[squid-users] Help regarding access controls for TLS connections

Mon Oct 28 16:05:28 UTC 2024

On 2024-10-28 11:47, Erik Schulz wrote:

> I realized later that I was applying 'localnet' rules before the
> dstdomain rules, which was the cause of the unauthorized dns lookup.
> By rearranging the rules, such that `dstdomain -n` rules are tested
> first, there is no dns lookup.

Glad you are making progress!

> Well, I do see a reverse dns lookup for
> the client's ip, that I can't explain, but even if that is the case,
> it would require client IP spoofing. But I don't understand why the
> reverse lookup happens. I'm only testing `src`, not `srcdomain`.

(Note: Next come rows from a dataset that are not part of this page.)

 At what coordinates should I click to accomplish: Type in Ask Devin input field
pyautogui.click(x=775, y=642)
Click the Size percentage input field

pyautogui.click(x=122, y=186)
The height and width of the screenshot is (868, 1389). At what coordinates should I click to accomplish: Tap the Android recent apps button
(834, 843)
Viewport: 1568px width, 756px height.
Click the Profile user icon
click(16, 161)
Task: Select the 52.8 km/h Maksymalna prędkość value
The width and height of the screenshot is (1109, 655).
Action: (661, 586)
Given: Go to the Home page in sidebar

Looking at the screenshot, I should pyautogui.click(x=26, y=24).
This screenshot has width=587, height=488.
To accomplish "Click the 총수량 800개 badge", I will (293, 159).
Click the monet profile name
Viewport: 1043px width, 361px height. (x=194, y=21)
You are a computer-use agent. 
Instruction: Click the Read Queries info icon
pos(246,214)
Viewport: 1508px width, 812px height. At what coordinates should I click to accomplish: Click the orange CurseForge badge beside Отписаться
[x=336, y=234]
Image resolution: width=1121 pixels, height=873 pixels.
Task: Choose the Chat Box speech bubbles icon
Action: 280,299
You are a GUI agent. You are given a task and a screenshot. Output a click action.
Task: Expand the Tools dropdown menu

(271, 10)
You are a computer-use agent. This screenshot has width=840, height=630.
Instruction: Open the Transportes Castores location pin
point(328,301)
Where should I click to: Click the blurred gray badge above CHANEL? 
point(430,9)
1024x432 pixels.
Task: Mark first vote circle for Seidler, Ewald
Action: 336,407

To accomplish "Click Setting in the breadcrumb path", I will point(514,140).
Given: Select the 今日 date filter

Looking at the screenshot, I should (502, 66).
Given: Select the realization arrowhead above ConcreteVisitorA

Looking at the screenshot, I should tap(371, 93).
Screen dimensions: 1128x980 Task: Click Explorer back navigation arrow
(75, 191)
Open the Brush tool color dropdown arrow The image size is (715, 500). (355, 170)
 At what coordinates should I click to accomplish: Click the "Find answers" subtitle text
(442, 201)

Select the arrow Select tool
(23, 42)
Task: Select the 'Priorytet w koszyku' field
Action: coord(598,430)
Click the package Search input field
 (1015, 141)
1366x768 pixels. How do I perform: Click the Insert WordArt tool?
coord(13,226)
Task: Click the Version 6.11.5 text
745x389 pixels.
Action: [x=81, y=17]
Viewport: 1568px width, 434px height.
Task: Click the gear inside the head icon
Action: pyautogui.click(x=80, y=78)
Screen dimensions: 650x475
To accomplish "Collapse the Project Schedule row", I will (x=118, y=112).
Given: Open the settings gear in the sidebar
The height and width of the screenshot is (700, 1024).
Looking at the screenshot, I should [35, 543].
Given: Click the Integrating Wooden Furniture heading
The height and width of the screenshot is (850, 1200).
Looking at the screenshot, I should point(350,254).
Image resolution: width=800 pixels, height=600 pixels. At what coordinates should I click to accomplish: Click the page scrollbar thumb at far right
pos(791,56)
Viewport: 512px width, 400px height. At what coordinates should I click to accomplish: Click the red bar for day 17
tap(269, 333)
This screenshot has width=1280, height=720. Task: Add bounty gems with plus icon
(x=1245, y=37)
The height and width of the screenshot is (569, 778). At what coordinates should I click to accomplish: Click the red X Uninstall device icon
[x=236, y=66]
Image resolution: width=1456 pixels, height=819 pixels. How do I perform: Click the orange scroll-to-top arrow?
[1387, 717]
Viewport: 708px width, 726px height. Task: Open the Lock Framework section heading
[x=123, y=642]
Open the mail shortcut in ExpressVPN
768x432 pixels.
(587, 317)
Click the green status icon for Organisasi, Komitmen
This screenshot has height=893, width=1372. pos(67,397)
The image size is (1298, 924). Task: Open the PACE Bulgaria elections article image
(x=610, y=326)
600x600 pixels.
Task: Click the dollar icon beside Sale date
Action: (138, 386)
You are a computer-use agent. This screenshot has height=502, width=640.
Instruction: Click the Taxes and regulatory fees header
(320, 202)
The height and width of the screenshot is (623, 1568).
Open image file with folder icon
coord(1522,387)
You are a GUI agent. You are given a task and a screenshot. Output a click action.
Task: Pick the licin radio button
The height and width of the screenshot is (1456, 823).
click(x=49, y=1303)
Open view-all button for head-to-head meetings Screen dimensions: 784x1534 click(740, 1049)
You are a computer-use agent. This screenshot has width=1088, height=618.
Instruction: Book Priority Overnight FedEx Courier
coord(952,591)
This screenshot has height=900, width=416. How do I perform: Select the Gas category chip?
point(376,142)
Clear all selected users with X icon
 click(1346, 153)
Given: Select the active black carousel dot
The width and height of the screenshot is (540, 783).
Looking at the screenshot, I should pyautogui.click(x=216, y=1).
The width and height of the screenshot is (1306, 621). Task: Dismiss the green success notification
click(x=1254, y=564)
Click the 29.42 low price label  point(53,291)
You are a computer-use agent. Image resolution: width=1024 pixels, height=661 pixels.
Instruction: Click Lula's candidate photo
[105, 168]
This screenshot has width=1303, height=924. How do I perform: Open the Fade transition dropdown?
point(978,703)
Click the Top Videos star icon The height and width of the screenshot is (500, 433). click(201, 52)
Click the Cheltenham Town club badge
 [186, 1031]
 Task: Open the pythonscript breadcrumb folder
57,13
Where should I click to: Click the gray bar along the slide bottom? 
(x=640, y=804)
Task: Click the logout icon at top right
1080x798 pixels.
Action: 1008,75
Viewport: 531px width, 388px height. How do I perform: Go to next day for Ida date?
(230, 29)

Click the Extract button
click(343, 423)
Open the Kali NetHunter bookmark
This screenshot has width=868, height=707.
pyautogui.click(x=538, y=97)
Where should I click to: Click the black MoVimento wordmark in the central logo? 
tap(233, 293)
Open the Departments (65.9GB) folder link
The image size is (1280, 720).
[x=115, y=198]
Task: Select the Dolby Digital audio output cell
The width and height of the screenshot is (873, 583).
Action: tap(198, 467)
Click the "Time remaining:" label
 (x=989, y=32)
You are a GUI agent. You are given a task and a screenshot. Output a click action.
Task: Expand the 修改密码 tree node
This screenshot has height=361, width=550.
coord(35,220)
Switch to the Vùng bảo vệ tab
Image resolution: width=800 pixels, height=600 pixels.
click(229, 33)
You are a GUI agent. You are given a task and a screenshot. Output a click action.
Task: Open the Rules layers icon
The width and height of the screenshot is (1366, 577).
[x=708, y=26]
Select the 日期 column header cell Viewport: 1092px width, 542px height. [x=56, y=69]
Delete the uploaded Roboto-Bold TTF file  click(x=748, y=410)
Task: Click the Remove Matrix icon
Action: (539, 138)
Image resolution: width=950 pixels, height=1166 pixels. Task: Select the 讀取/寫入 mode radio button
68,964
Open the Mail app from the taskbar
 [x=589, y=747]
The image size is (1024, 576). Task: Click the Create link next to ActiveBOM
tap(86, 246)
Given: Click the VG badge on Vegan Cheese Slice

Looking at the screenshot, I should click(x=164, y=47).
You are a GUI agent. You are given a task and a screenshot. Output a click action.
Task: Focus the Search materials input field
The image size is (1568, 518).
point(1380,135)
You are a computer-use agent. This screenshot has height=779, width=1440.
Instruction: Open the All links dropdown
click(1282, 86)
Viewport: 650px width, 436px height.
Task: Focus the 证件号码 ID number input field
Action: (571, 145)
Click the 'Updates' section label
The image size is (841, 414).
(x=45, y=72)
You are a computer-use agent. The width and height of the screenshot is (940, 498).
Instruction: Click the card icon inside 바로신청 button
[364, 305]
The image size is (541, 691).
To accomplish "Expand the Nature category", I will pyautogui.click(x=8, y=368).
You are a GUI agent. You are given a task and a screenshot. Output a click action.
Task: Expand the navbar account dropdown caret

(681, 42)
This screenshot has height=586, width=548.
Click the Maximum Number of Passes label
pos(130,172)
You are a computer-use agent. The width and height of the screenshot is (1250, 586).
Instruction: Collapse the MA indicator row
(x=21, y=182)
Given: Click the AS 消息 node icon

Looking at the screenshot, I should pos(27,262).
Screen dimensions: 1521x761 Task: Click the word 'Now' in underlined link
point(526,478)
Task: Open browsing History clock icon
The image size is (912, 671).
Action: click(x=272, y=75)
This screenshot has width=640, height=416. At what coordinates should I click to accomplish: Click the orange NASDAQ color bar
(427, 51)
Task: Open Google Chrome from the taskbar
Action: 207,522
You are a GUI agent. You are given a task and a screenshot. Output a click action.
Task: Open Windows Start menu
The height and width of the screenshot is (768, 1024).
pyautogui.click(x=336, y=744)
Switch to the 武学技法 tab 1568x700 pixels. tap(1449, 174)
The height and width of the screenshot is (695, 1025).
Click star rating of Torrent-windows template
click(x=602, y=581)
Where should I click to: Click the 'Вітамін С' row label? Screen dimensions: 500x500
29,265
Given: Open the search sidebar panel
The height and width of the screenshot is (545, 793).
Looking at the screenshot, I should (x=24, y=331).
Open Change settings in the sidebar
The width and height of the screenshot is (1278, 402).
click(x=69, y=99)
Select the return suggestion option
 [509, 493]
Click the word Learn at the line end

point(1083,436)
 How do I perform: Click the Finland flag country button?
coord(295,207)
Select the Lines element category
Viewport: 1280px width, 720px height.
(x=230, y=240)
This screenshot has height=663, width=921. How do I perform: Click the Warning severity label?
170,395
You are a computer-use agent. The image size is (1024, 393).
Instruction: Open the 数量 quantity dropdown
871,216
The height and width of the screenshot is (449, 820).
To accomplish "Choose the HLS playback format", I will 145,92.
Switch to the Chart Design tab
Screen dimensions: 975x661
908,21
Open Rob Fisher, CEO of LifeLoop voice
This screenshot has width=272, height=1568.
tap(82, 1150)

Check access_log (including its default in your Squid build). Some of 
the logformat %codes require reverse DNS lookups (e.g., %<A). Same for 
icap_log and some other logs, but they are not enabled by default IIRC.

If logs are not to blame directly, check whether your Squid code has the 
equivalent of the following commit (available in v6+ but not in v5 
AFAICT): 
https://github.com/squid-cache/squid/commit/a8c7a1107de9d9365dfe10749821f74aeedac777

If you want to preclude Squid from making prohibited DNS queries, the 
safest bet may be in configuring Squid to use a DNS resolver (running on 
the same box as Squid) that does not make prohibited DNS queries.  And 
whenever that resolver receives a prohibited DNS query, investigate what 
triggered it -- there may be more bugs in Squid that result in unwanted 
DNS queries. Belt and suspenders...

HTH,

Alex.

> ----
> # deny if not authenticated
> auth_param basic program /usr/lib/squid/basic_ncsa_auth /etc/squid/passwd
> acl authenticated proxy_auth REQUIRED
> http_access deny !authenticated
> 
> # deny if not allowed domains
> acl user_user2 proxy_auth user2
> acl allowed_domains2 dstdomain -n .example.com
> http_access deny user_user2 !allowed_domains2
> 
> # deny public ip
> acl localnet_src src 0.0.0.1-0.255.255.255
> acl localnet_src src 10.0.0.0/8
> acl localnet_src src 100.64.0.0/10
> acl localnet_src src 169.254.0.0/16
> acl localnet_src src 172.16.0.0/12
> acl localnet_src src 192.168.0.0/16
> acl localnet_src src fc00::/7
> acl localnet_src src fe80::/10
> http_access deny !localnet_src
> 
> # deny local destination (resolved hostname)
> acl localnet_dst dst 0.0.0.1-0.255.255.255
> acl localnet_dst dst 10.0.0.0/8
> acl localnet_dst dst 100.64.0.0/10
> acl localnet_dst dst 169.254.0.0/16
> acl localnet_dst dst 172.16.0.0/12
> acl localnet_dst dst 192.168.0.0/16
> acl localnet_dst dst fc00::/7
> acl localnet_dst dst fe80::/10
> http_access deny localnet_dst
> 
> acl Safe_ports port 80
> acl Safe_ports port 443
> http_access deny !Safe_ports
> 
> cache deny all
> 
> http_access allow
> ----
> 
> Regarding what DNS egress attack is:
> The use of a forward proxy ("egress controller") is to prevent
> unauthorized egress, i.e. leaking any data, including TLS or CA
> private keys, which can be relatively few bytes.
> Unauthorized DNS egress is low bandwidth, but that doesn't matter.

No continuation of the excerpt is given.